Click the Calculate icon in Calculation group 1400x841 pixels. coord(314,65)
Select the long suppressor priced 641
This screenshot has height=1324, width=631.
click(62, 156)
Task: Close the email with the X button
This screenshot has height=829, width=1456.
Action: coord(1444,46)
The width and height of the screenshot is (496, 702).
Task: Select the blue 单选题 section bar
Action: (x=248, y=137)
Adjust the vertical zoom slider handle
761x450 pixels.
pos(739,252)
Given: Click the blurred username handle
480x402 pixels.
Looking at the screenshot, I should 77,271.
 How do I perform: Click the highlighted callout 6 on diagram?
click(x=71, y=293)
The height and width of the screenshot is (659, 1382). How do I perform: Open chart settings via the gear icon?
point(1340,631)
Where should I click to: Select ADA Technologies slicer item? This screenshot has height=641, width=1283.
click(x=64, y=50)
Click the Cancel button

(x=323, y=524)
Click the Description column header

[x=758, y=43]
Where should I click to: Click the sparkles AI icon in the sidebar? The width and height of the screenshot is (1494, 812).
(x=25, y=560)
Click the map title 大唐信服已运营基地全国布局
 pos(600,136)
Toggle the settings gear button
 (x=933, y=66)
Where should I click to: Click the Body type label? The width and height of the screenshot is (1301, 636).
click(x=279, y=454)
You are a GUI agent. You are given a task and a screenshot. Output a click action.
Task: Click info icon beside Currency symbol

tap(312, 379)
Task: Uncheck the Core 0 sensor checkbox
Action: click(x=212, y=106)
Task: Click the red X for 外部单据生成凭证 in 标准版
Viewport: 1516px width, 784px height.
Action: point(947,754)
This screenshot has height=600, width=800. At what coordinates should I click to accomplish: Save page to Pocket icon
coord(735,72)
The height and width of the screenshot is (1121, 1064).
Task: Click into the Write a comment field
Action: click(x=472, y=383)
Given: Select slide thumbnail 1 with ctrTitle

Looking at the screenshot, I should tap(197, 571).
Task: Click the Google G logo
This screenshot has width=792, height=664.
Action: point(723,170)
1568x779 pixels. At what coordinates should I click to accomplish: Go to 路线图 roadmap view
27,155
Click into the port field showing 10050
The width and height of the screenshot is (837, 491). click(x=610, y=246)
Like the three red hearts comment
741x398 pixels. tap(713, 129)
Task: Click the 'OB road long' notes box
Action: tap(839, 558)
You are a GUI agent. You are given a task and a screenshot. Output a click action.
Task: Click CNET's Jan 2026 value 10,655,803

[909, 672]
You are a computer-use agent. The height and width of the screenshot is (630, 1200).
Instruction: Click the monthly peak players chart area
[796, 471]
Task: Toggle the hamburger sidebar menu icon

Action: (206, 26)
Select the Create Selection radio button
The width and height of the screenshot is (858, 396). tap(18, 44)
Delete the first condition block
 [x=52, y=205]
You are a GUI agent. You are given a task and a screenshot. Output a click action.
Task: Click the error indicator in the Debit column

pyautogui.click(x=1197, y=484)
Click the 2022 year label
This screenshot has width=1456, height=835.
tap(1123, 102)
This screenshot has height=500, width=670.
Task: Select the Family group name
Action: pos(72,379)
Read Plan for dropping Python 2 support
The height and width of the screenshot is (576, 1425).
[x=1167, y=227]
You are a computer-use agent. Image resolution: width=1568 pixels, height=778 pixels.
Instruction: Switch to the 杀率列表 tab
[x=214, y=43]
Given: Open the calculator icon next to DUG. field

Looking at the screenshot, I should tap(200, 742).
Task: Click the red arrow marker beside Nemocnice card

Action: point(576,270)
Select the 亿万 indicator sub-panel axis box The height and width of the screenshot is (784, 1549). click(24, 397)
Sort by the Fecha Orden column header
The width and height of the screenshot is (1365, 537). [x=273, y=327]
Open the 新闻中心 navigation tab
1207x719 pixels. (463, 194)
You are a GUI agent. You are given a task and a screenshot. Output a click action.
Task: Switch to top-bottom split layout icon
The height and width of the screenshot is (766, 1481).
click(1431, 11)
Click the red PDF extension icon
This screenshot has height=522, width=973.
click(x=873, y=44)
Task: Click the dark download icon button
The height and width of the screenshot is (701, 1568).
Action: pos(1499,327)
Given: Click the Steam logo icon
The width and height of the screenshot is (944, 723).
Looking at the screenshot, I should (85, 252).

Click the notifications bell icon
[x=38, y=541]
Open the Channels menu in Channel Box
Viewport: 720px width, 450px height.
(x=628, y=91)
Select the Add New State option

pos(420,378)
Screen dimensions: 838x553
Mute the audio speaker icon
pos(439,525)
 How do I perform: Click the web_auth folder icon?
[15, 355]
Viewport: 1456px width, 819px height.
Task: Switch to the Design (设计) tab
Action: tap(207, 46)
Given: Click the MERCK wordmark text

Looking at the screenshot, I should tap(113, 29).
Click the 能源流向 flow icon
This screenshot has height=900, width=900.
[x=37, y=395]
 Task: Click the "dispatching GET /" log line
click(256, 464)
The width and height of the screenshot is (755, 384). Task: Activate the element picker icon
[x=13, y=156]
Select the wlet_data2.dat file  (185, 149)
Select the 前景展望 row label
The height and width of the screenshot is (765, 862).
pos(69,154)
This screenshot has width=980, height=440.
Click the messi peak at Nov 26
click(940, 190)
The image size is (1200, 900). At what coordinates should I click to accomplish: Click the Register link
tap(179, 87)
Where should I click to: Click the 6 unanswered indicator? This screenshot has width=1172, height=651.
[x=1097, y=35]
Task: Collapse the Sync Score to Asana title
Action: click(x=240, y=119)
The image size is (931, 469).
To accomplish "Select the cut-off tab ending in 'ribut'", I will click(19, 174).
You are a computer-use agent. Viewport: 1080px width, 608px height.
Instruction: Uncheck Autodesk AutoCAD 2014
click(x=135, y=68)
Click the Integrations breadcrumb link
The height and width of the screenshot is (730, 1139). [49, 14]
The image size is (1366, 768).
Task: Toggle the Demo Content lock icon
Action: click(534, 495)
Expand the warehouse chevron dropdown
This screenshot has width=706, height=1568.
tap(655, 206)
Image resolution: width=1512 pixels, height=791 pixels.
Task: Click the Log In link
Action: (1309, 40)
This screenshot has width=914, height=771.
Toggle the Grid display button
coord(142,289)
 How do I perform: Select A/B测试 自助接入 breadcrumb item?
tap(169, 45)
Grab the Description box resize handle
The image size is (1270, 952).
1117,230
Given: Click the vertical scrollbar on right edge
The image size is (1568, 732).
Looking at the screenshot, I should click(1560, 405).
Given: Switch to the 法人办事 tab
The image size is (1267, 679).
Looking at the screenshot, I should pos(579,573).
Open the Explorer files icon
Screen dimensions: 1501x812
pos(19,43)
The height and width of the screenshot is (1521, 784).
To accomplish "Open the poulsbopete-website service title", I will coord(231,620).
==============================
Exercise aim: Please render the whole listing above as a JSON list of strings, one string per line, leaving out any blank lines.

The result:
[
  "Click the Calculate icon in Calculation group 1400x841 pixels. coord(314,65)",
  "Select the long suppressor priced 641",
  "This screenshot has height=1324, width=631.",
  "click(62, 156)",
  "Task: Close the email with the X button",
  "This screenshot has height=829, width=1456.",
  "Action: coord(1444,46)",
  "The width and height of the screenshot is (496, 702).",
  "Task: Select the blue 单选题 section bar",
  "Action: (x=248, y=137)",
  "Adjust the vertical zoom slider handle",
  "761x450 pixels.",
  "pos(739,252)",
  "Given: Click the blurred username handle",
  "480x402 pixels.",
  "Looking at the screenshot, I should 77,271.",
  " How do I perform: Click the highlighted callout 6 on diagram?",
  "click(x=71, y=293)",
  "The height and width of the screenshot is (659, 1382). How do I perform: Open chart settings via the gear icon?",
  "point(1340,631)",
  "Where should I click to: Select ADA Technologies slicer item? This screenshot has height=641, width=1283.",
  "click(x=64, y=50)",
  "Click the Cancel button",
  "(x=323, y=524)",
  "Click the Description column header",
  "[x=758, y=43]",
  "Where should I click to: Click the sparkles AI icon in the sidebar? The width and height of the screenshot is (1494, 812).",
  "(x=25, y=560)",
  "Click the map title 大唐信服已运营基地全国布局",
  " pos(600,136)",
  "Toggle the settings gear button",
  " (x=933, y=66)",
  "Where should I click to: Click the Body type label? The width and height of the screenshot is (1301, 636).",
  "click(x=279, y=454)",
  "You are a GUI agent. You are given a task and a screenshot. Output a click action.",
  "Task: Click info icon beside Currency symbol",
  "tap(312, 379)",
  "Task: Uncheck the Core 0 sensor checkbox",
  "Action: click(x=212, y=106)",
  "Task: Click the red X for 外部单据生成凭证 in 标准版",
  "Viewport: 1516px width, 784px height.",
  "Action: point(947,754)",
  "This screenshot has height=600, width=800. At what coordinates should I click to accomplish: Save page to Pocket icon",
  "coord(735,72)",
  "The height and width of the screenshot is (1121, 1064).",
  "Task: Click into the Write a comment field",
  "Action: click(x=472, y=383)",
  "Given: Select slide thumbnail 1 with ctrTitle",
  "Looking at the screenshot, I should tap(197, 571).",
  "Task: Click the Google G logo",
  "This screenshot has width=792, height=664.",
  "Action: point(723,170)",
  "1568x779 pixels. At what coordinates should I click to accomplish: Go to 路线图 roadmap view",
  "27,155",
  "Click into the port field showing 10050",
  "The width and height of the screenshot is (837, 491). click(x=610, y=246)",
  "Like the three red hearts comment",
  "741x398 pixels. tap(713, 129)",
  "Task: Click the 'OB road long' notes box",
  "Action: tap(839, 558)",
  "You are a GUI agent. You are given a task and a screenshot. Output a click action.",
  "Task: Click CNET's Jan 2026 value 10,655,803",
  "[909, 672]",
  "You are a computer-use agent. The height and width of the screenshot is (630, 1200).",
  "Instruction: Click the monthly peak players chart area",
  "[796, 471]",
  "Task: Toggle the hamburger sidebar menu icon",
  "Action: (206, 26)",
  "Select the Create Selection radio button",
  "The width and height of the screenshot is (858, 396). tap(18, 44)",
  "Delete the first condition block",
  " [x=52, y=205]",
  "You are a GUI agent. You are given a task and a screenshot. Output a click action.",
  "Task: Click the error indicator in the Debit column",
  "pyautogui.click(x=1197, y=484)",
  "Click the 2022 year label",
  "This screenshot has width=1456, height=835.",
  "tap(1123, 102)",
  "This screenshot has height=500, width=670.",
  "Task: Select the Family group name",
  "Action: pos(72,379)",
  "Read Plan for dropping Python 2 support",
  "The height and width of the screenshot is (576, 1425).",
  "[x=1167, y=227]",
  "You are a computer-use agent. Image resolution: width=1568 pixels, height=778 pixels.",
  "Instruction: Switch to the 杀率列表 tab",
  "[x=214, y=43]",
  "Given: Open the calculator icon next to DUG. field",
  "Looking at the screenshot, I should tap(200, 742).",
  "Task: Click the red arrow marker beside Nemocnice card",
  "Action: point(576,270)",
  "Select the 亿万 indicator sub-panel axis box The height and width of the screenshot is (784, 1549). click(24, 397)",
  "Sort by the Fecha Orden column header",
  "The width and height of the screenshot is (1365, 537). [x=273, y=327]",
  "Open the 新闻中心 navigation tab",
  "1207x719 pixels. (463, 194)",
  "You are a GUI agent. You are given a task and a screenshot. Output a click action.",
  "Task: Switch to top-bottom split layout icon",
  "The height and width of the screenshot is (766, 1481).",
  "click(1431, 11)",
  "Click the red PDF extension icon",
  "This screenshot has height=522, width=973.",
  "click(x=873, y=44)",
  "Task: Click the dark download icon button",
  "The height and width of the screenshot is (701, 1568).",
  "Action: pos(1499,327)",
  "Given: Click the Steam logo icon",
  "The width and height of the screenshot is (944, 723).",
  "Looking at the screenshot, I should (85, 252).",
  "Click the notifications bell icon",
  "[x=38, y=541]",
  "Open the Channels menu in Channel Box",
  "Viewport: 720px width, 450px height.",
  "(x=628, y=91)",
  "Select the Add New State option",
  "pos(420,378)",
  "Screen dimensions: 838x553",
  "Mute the audio speaker icon",
  "pos(439,525)",
  " How do I perform: Click the web_auth folder icon?",
  "[15, 355]",
  "Viewport: 1456px width, 819px height.",
  "Task: Switch to the Design (设计) tab",
  "Action: tap(207, 46)",
  "Given: Click the MERCK wordmark text",
  "Looking at the screenshot, I should tap(113, 29).",
  "Click the 能源流向 flow icon",
  "This screenshot has height=900, width=900.",
  "[x=37, y=395]",
  " Task: Click the \"dispatching GET /\" log line",
  "click(256, 464)",
  "The width and height of the screenshot is (755, 384). Task: Activate the element picker icon",
  "[x=13, y=156]",
  "Select the wlet_data2.dat file  (185, 149)",
  "Select the 前景展望 row label",
  "The height and width of the screenshot is (765, 862).",
  "pos(69,154)",
  "This screenshot has width=980, height=440.",
  "Click the messi peak at Nov 26",
  "click(940, 190)",
  "The image size is (1200, 900). At what coordinates should I click to accomplish: Click the Register link",
  "tap(179, 87)",
  "Where should I click to: Click the 6 unanswered indicator? This screenshot has width=1172, height=651.",
  "[x=1097, y=35]",
  "Task: Collapse the Sync Score to Asana title",
  "Action: click(x=240, y=119)",
  "The image size is (931, 469).",
  "To accomplish \"Select the cut-off tab ending in 'ribut'\", I will click(19, 174).",
  "You are a computer-use agent. Viewport: 1080px width, 608px height.",
  "Instruction: Uncheck Autodesk AutoCAD 2014",
  "click(x=135, y=68)",
  "Click the Integrations breadcrumb link",
  "The height and width of the screenshot is (730, 1139). [49, 14]",
  "The image size is (1366, 768).",
  "Task: Toggle the Demo Content lock icon",
  "Action: click(534, 495)",
  "Expand the warehouse chevron dropdown",
  "This screenshot has width=706, height=1568.",
  "tap(655, 206)",
  "Image resolution: width=1512 pixels, height=791 pixels.",
  "Task: Click the Log In link",
  "Action: (1309, 40)",
  "This screenshot has width=914, height=771.",
  "Toggle the Grid display button",
  "coord(142,289)",
  " How do I perform: Select A/B测试 自助接入 breadcrumb item?",
  "tap(169, 45)",
  "Grab the Description box resize handle",
  "The image size is (1270, 952).",
  "1117,230",
  "Given: Click the vertical scrollbar on right edge",
  "The image size is (1568, 732).",
  "Looking at the screenshot, I should click(1560, 405).",
  "Given: Switch to the 法人办事 tab",
  "The image size is (1267, 679).",
  "Looking at the screenshot, I should pos(579,573).",
  "Open the Explorer files icon",
  "Screen dimensions: 1501x812",
  "pos(19,43)",
  "The height and width of the screenshot is (1521, 784).",
  "To accomplish \"Open the poulsbopete-website service title\", I will coord(231,620)."
]